I've added your proposed questions to the questionnaire, somewhat modified.

My answers are:

  • NO: not more likely, just possible -- what actually happened must be determined by the evidence. David Brin, for example, argues that said incompetence was a by-product of a "war on professionalism" waged by the Bush administration. (I would also argue that the question as phrased implies that it is reasonable to judge the question of {whether malice was involved} entirely on the basis of {how "likely" it seems}, and that this is therefore privileging the hypothesis that malice was not involved.)
  • "starving the beast", albeit in a somewhat broader sense than described by Wikipedia: shrink the government by rendering it incompetent, thus eroding support (and hence funding) for government activities
  • I'm not sure what you're getting at here; my immediate answer is "THAT DEPENDS" -- given the range of possible scenarios in which the government is complicit, the incompetence:malice ratio has a wide range of possible values. I don't know if I'm answering the question in the spirit in which it was asked, however.
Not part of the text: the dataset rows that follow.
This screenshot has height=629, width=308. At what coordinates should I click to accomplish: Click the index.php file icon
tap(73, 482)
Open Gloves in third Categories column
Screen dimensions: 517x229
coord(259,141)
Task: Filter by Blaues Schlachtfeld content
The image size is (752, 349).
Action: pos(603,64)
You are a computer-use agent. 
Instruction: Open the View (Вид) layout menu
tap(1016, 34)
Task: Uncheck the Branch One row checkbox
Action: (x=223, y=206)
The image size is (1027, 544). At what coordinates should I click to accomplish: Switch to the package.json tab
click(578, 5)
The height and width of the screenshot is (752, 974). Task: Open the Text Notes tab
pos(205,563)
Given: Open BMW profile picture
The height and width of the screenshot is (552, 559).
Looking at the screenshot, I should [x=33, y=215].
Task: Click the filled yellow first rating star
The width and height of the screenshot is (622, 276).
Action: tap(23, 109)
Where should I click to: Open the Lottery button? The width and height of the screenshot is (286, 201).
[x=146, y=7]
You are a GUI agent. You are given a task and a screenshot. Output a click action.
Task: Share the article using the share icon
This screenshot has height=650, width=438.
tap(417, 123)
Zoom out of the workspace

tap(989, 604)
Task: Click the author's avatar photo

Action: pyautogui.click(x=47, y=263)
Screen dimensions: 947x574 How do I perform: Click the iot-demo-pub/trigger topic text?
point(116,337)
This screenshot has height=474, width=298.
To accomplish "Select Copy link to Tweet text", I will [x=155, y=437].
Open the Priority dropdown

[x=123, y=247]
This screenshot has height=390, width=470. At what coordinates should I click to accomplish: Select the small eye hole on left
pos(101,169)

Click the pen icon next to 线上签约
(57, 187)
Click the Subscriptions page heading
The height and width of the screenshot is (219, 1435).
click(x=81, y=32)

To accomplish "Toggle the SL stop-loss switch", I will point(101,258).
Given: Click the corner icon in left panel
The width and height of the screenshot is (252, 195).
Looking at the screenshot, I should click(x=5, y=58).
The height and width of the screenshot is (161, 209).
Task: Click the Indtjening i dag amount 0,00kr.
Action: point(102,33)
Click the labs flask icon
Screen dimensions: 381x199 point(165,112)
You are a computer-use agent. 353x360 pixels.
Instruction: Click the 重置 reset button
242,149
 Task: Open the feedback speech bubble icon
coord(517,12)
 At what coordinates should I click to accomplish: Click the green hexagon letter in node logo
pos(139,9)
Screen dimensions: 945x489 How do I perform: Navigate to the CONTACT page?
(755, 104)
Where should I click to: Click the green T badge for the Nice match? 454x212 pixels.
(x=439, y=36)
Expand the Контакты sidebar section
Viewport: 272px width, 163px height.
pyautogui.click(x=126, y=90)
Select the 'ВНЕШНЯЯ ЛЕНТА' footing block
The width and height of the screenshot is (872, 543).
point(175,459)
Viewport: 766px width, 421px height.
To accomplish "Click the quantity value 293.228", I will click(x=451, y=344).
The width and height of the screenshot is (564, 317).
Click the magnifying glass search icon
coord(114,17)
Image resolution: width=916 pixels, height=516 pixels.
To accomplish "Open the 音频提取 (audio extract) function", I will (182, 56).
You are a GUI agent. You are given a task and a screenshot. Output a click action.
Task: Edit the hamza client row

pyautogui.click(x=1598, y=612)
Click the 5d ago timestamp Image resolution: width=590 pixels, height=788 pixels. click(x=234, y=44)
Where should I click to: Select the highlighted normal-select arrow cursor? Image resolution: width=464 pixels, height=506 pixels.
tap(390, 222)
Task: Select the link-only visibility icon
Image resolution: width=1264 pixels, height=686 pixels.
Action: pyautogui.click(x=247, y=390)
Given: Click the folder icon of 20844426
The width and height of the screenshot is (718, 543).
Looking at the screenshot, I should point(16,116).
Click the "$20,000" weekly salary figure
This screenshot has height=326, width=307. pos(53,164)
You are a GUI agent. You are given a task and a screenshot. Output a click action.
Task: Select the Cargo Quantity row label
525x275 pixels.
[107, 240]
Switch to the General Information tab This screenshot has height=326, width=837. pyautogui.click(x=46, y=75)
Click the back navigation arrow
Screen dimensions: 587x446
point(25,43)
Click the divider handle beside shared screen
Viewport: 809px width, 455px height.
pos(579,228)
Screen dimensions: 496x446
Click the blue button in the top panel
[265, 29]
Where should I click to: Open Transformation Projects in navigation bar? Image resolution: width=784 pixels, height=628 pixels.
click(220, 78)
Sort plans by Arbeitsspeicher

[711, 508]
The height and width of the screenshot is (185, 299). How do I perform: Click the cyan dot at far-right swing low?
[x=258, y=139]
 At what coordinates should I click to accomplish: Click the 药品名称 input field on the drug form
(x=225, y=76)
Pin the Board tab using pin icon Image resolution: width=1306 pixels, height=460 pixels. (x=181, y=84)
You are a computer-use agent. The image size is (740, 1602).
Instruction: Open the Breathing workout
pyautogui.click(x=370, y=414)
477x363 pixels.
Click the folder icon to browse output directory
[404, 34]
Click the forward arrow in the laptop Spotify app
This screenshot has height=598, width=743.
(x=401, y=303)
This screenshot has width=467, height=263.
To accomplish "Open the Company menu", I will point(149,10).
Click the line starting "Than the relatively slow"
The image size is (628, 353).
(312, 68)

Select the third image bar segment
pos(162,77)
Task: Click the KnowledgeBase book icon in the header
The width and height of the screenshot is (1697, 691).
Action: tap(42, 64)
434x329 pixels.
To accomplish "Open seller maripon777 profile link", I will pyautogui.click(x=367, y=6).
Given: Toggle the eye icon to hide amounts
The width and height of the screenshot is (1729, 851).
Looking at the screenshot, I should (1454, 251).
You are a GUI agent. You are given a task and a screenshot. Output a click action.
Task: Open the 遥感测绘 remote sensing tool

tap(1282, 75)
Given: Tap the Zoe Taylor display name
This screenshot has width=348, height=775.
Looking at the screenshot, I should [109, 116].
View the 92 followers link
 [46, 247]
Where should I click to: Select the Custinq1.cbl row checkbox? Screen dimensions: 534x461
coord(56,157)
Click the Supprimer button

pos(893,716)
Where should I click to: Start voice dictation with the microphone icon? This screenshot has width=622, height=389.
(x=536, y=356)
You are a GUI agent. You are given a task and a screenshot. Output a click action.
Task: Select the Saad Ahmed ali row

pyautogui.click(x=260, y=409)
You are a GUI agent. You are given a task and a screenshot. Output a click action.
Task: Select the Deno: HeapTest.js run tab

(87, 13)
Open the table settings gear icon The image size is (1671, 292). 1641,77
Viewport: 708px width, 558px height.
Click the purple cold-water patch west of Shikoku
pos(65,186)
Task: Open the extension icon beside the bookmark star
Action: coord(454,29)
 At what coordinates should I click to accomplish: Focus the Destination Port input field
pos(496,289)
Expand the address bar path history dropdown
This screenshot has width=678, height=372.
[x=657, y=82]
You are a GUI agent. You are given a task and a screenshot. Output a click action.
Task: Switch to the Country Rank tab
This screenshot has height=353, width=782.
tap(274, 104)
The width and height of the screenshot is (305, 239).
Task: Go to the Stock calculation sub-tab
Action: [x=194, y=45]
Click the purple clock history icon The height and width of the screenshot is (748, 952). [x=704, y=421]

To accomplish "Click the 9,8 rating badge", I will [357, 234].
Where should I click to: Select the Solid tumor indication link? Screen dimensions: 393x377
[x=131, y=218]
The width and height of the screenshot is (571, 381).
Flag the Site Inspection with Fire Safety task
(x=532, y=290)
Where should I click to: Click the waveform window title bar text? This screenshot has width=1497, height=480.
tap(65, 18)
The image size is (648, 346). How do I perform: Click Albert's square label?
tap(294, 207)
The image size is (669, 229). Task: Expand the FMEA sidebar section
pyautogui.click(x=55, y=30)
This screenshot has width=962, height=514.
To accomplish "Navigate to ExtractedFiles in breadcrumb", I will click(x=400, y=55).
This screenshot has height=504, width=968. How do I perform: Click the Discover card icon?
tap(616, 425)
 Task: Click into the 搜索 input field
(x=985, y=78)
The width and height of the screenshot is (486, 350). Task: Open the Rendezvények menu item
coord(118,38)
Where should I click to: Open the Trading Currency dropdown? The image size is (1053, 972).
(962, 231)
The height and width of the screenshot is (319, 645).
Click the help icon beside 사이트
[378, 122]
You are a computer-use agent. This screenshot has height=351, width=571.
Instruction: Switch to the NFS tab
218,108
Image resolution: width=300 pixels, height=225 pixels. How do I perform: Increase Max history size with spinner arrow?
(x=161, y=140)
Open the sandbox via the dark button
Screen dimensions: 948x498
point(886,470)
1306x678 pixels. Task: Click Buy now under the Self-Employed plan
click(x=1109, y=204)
I've rephrased that last question as a matter of consistency: "Do you believe that the levels of government malice OR stupidity/incompetence displayed regarding Katrina are consistent with whatever levels of government malice or incompetence/stupidity you believe were at work on 9/11?" to which I answer (a) it's within the range of possibilities, given that the evidence remains unclear as to exactly what the Administration's involvement was on 9/11, (b) the issue of consistency between Katrina and 9/11 argues against the idea that Bushco were "just doing the best they could" on 9/11, since they clearly didn't do this for Katrina; (c) if the evidence pointed to a significantly different level of competence on 9/11 than it does for Katrina, would this be grounds for rejecting the evidence, grounds for trying to determine what might have changed, or grounds for suspecting that someone's "anomaly detectors are tuned too high"?

Please note, however, that I consider all of these issues to be very much diversions from the main question of whether a proper investigation is needed.